[Start of section]
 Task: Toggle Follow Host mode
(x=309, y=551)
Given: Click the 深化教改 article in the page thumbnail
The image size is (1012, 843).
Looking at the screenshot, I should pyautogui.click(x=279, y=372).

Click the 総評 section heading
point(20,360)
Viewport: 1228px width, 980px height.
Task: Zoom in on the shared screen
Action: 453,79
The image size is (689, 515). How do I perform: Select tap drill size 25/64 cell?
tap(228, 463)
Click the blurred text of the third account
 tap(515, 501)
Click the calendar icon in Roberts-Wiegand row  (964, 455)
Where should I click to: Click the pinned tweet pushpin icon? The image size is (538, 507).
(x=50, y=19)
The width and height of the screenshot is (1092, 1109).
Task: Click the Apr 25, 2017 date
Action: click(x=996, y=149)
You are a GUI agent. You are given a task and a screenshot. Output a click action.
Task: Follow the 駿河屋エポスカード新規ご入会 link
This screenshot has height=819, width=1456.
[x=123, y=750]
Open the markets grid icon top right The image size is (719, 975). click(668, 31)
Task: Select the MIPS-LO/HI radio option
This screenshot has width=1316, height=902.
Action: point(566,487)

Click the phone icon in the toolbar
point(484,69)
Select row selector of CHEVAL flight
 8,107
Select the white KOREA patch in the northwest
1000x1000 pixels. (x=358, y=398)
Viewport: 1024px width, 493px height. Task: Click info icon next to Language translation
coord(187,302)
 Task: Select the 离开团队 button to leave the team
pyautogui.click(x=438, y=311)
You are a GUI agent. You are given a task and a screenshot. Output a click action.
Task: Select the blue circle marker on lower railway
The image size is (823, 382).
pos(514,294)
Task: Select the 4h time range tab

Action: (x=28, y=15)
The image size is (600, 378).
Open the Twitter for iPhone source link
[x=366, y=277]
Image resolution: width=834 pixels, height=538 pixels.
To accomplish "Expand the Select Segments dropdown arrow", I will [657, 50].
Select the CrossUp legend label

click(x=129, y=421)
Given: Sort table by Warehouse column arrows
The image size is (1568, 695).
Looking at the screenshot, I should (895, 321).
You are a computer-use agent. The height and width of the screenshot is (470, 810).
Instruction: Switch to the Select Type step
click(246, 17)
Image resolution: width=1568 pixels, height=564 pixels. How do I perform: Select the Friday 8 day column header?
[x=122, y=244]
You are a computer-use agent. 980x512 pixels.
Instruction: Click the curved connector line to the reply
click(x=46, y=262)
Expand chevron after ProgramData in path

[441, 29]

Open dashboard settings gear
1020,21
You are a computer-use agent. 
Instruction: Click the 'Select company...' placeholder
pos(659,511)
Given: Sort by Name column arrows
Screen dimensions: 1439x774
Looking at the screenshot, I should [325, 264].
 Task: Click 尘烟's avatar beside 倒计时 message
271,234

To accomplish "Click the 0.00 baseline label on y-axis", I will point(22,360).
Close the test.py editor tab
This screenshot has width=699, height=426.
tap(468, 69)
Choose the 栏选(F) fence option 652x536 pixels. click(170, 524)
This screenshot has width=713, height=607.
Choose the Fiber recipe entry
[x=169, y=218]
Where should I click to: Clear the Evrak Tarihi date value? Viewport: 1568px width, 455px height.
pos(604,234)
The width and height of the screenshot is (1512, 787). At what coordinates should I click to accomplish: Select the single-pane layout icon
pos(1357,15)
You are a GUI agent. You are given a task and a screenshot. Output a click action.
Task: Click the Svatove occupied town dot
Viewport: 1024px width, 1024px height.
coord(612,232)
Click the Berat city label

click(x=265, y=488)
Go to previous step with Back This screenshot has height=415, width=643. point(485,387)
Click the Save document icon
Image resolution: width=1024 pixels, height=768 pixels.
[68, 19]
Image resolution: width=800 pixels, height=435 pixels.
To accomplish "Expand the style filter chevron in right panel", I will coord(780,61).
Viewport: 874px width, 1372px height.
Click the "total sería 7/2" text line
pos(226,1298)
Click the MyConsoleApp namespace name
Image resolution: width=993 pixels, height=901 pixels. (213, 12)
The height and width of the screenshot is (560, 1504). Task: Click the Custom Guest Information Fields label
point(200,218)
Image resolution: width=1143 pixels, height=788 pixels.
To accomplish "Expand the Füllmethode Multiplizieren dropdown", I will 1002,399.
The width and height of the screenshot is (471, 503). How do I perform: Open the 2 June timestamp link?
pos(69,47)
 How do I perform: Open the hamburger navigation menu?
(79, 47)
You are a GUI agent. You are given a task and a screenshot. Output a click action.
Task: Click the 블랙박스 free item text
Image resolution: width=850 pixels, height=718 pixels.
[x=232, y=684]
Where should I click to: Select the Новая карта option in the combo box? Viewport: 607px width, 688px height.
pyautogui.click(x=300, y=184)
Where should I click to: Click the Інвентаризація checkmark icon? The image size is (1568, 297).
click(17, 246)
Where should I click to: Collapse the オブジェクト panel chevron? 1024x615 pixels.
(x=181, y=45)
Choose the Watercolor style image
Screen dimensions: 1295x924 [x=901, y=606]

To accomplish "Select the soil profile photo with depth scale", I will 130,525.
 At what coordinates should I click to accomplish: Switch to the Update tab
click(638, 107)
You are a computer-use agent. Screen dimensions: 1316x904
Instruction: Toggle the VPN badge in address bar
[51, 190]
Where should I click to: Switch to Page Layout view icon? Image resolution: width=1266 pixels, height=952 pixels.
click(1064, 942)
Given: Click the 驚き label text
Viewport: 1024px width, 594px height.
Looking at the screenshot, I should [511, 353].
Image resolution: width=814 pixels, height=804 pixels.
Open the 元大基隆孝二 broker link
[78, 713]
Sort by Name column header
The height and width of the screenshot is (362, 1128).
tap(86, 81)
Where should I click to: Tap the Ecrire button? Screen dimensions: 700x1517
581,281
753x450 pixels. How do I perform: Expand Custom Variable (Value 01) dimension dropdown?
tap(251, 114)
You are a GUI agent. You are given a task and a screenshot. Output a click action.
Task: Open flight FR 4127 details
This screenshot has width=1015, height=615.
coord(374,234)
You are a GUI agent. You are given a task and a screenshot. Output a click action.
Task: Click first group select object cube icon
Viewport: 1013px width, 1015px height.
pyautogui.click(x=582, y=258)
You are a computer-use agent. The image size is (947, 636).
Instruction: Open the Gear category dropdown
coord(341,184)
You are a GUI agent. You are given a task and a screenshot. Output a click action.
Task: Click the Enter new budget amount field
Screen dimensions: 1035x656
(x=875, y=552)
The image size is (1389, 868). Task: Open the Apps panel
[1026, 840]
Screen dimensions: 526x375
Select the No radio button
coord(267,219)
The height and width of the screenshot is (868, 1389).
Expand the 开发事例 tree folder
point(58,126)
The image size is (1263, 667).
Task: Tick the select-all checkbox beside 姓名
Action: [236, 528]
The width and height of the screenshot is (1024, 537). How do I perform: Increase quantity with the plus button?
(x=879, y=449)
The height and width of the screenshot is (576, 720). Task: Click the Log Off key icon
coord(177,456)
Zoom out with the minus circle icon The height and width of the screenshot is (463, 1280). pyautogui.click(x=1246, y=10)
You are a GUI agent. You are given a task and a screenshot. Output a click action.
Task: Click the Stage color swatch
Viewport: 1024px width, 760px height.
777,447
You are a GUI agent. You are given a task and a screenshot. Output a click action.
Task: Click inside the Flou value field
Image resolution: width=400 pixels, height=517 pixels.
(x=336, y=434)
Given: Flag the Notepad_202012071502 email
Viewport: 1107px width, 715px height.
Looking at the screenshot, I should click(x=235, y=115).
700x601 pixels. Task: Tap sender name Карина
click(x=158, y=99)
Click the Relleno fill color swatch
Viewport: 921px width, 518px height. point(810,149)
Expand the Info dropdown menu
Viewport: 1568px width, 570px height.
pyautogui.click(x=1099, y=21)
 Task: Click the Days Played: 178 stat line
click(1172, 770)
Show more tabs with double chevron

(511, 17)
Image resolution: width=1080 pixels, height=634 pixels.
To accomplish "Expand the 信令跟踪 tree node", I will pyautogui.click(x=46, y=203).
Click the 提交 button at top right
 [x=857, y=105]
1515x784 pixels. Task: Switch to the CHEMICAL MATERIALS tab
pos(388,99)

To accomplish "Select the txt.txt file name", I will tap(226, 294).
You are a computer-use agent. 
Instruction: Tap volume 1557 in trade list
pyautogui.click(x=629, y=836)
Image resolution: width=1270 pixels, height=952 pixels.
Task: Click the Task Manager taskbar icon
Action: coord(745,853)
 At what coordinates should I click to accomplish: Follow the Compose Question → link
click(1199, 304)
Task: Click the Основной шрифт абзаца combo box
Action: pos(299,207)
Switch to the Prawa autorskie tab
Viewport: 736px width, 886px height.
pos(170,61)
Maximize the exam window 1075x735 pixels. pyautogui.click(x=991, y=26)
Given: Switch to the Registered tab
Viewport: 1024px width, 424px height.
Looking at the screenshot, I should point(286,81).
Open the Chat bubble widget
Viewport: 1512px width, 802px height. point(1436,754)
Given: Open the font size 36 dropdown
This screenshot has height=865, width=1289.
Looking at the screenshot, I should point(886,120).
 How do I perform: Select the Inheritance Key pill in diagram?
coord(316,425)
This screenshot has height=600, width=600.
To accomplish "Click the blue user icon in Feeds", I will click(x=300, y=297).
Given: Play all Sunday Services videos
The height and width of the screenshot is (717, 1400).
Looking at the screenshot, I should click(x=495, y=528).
[End of section]
* **TASK PROMPT**
Copy out each line of the data that includes the string "computer".

* **SOLUTION FOR THIS PROBLEM**
You are a computer-use agent. The height and width of the screenshot is (470, 810).
You are a computer-use agent. 980x512 pixels.
You are a computer-use agent. 
You are a computer-use agent. Screen dimensions: 1316x904
You are a computer-use agent. The image size is (947, 636).
You are a computer-use agent. 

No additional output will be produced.